(MATERIAL PROVIDED):

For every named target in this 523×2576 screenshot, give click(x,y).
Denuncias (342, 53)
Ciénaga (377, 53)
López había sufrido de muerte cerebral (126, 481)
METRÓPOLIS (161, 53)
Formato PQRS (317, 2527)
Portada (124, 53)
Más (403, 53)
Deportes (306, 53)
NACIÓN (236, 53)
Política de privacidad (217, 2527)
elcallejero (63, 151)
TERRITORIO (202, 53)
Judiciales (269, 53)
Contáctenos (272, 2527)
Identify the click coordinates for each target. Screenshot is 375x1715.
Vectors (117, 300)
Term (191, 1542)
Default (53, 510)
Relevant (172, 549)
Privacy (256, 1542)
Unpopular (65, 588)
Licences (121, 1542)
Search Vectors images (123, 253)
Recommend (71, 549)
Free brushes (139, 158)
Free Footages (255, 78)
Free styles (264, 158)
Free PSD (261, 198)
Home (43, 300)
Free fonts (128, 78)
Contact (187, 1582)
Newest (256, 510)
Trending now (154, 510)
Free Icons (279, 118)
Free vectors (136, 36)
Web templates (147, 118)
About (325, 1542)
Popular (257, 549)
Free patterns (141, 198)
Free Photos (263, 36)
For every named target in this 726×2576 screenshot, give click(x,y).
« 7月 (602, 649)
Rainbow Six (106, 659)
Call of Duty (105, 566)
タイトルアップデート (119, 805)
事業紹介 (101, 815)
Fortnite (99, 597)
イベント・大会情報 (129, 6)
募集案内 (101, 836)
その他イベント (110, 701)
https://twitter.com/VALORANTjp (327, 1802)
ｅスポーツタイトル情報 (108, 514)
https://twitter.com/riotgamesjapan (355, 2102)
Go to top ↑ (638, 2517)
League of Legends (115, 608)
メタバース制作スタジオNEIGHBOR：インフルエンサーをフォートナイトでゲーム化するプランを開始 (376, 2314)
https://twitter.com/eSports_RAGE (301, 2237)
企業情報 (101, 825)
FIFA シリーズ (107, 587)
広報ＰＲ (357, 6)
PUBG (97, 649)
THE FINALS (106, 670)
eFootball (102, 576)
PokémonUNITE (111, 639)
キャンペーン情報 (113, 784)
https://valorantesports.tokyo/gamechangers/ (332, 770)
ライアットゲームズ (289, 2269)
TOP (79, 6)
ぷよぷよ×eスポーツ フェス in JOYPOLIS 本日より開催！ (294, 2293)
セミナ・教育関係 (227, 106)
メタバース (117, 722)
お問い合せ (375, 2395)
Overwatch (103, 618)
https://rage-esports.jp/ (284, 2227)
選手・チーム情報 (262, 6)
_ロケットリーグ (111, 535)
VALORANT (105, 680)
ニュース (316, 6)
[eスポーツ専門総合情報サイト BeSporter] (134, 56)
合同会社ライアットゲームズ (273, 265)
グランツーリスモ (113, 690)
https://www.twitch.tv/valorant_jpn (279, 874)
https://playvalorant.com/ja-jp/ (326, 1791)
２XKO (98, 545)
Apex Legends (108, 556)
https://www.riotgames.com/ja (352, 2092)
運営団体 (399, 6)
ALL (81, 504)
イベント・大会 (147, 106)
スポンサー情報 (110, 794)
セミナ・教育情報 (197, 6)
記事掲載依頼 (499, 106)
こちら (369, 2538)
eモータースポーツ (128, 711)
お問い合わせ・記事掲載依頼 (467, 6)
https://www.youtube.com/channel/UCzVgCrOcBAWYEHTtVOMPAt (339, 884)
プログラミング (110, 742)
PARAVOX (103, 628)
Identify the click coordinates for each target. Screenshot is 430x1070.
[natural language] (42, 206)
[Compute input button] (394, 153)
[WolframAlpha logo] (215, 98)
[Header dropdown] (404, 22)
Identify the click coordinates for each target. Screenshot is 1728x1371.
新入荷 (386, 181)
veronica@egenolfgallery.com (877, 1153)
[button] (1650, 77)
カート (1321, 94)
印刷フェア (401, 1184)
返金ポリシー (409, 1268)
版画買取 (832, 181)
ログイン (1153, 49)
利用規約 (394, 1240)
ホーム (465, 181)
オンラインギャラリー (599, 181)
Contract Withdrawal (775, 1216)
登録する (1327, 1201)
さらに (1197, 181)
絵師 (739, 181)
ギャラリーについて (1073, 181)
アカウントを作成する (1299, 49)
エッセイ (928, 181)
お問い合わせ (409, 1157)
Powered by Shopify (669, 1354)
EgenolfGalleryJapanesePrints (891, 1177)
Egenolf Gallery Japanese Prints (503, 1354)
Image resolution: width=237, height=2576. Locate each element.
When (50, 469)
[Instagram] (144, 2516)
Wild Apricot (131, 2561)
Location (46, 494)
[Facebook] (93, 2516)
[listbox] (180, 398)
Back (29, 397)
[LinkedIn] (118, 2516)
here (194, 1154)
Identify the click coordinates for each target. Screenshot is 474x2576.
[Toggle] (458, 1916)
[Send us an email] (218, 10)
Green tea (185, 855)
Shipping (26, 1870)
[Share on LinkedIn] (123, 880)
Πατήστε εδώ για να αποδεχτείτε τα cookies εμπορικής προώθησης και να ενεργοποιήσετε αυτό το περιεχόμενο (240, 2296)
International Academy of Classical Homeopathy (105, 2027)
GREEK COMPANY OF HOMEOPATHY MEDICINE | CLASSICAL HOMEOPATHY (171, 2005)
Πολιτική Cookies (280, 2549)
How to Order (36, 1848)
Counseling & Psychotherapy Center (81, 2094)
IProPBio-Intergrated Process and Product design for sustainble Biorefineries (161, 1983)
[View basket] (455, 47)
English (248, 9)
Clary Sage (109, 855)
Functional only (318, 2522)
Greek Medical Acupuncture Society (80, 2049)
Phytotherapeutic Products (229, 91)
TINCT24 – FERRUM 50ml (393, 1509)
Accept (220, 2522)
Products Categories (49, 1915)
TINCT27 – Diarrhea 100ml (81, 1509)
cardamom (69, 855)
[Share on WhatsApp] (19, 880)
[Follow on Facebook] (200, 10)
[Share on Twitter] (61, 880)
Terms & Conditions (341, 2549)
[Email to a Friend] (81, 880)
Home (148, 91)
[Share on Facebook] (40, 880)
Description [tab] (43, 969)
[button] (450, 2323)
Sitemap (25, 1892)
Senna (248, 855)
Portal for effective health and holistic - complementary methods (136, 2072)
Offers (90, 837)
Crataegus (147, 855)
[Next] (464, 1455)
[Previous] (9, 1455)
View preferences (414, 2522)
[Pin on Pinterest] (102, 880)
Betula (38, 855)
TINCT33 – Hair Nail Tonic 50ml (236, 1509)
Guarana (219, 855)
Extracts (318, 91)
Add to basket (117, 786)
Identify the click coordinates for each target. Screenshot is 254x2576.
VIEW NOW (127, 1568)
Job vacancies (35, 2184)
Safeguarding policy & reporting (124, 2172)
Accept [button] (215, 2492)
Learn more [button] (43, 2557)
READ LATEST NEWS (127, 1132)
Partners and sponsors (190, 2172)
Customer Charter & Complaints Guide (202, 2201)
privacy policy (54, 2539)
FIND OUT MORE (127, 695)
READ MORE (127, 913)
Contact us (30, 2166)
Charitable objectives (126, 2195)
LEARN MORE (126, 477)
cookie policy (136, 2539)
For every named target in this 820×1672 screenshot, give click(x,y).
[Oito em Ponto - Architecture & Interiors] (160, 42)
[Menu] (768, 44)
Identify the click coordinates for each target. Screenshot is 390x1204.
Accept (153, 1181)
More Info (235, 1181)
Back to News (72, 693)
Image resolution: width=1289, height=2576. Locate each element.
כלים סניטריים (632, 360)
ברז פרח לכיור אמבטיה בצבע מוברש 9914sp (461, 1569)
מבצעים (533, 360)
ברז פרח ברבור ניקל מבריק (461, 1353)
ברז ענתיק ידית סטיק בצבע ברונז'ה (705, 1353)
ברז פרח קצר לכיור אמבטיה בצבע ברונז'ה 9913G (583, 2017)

(PROBLEM): Within the records, in how many lines does the string "resolution" occur? Give the number and no other text.

(RESULT OF THIS TASK): 2